• _DIRECTIONS FOR THIS TASK_
Write down exactly the lines of the listing below, beginning with the one containing "[JOB TRANSITION AND LOSS] (1623, 753)" and closing with the final line.

*** Block opens ***

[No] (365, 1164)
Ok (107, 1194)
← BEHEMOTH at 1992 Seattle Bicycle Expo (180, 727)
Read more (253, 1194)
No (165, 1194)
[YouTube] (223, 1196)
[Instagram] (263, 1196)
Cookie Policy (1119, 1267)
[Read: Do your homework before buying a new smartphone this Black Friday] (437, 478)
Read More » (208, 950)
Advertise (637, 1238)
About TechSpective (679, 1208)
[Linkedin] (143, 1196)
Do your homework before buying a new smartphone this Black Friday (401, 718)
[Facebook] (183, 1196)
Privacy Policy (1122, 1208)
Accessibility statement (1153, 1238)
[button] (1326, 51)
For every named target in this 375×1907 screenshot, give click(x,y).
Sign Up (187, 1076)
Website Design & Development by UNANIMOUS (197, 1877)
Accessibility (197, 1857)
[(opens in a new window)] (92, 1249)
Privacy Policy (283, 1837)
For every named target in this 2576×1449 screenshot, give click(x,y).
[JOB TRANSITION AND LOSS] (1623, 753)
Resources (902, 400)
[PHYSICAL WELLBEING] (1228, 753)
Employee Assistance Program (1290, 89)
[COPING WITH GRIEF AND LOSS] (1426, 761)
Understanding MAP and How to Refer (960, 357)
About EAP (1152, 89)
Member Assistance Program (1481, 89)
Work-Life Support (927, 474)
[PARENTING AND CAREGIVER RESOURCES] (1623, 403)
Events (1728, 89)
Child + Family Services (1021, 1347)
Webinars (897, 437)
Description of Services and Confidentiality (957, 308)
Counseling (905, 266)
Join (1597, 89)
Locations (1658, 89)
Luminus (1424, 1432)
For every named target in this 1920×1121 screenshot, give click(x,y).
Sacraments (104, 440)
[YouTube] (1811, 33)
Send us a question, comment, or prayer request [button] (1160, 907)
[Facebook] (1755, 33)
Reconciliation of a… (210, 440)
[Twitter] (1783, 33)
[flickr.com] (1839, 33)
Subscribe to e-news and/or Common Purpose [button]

*** Block closes ***

• _RESULT_
[JOB TRANSITION AND LOSS] (1623, 753)
Resources (902, 400)
[PHYSICAL WELLBEING] (1228, 753)
Employee Assistance Program (1290, 89)
[COPING WITH GRIEF AND LOSS] (1426, 761)
Understanding MAP and How to Refer (960, 357)
About EAP (1152, 89)
Member Assistance Program (1481, 89)
Work-Life Support (927, 474)
[PARENTING AND CAREGIVER RESOURCES] (1623, 403)
Events (1728, 89)
Child + Family Services (1021, 1347)
Webinars (897, 437)
Description of Services and Confidentiality (957, 308)
Counseling (905, 266)
Join (1597, 89)
Locations (1658, 89)
Luminus (1424, 1432)
For every named target in this 1920×1121 screenshot, give click(x,y).
Sacraments (104, 440)
[YouTube] (1811, 33)
Send us a question, comment, or prayer request [button] (1160, 907)
[Facebook] (1755, 33)
Reconciliation of a… (210, 440)
[Twitter] (1783, 33)
[flickr.com] (1839, 33)
Subscribe to e-news and/or Common Purpose [button]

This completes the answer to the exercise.